Content starts

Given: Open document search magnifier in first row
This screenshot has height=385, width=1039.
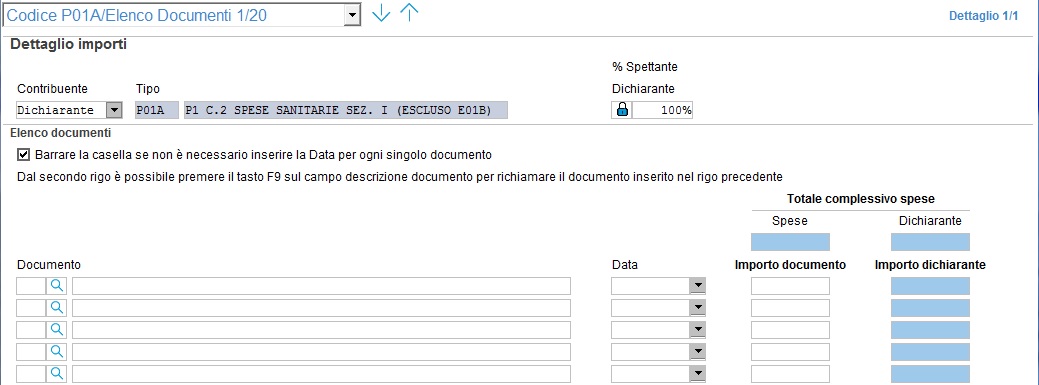Looking at the screenshot, I should [57, 286].
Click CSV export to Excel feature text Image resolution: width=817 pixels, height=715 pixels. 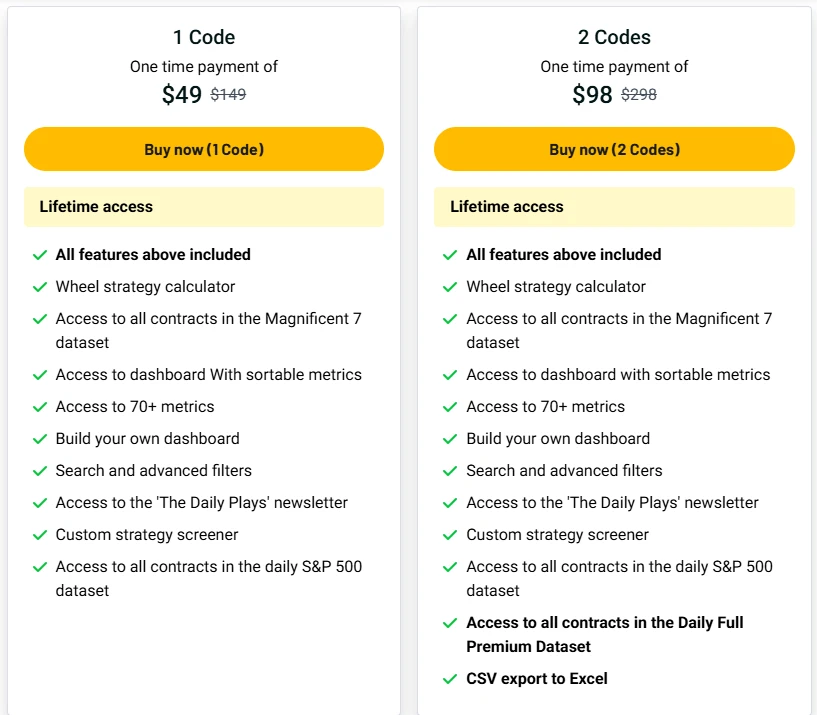click(x=537, y=679)
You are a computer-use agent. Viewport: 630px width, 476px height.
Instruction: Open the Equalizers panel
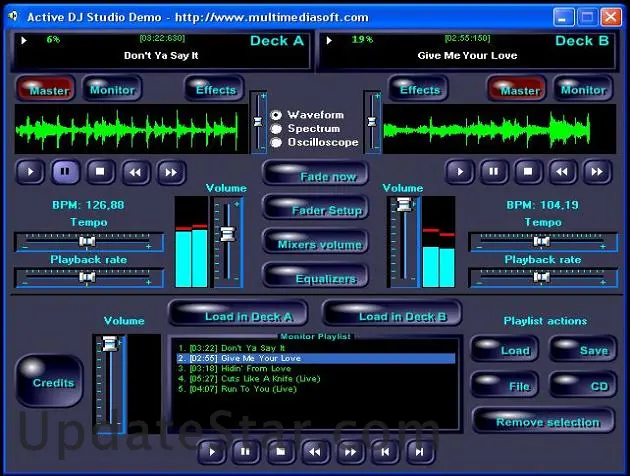click(x=315, y=278)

Content ends

_Required action:_ Retype only the lines from the line with "You are a computer-use" through the last line of the data. Keep both ends and skip the pictures.

_Response for this exercise:_
You are a computer-use agent. Viewport: 630px width, 476px height.
Instruction: Open the Equalizers panel
click(x=315, y=278)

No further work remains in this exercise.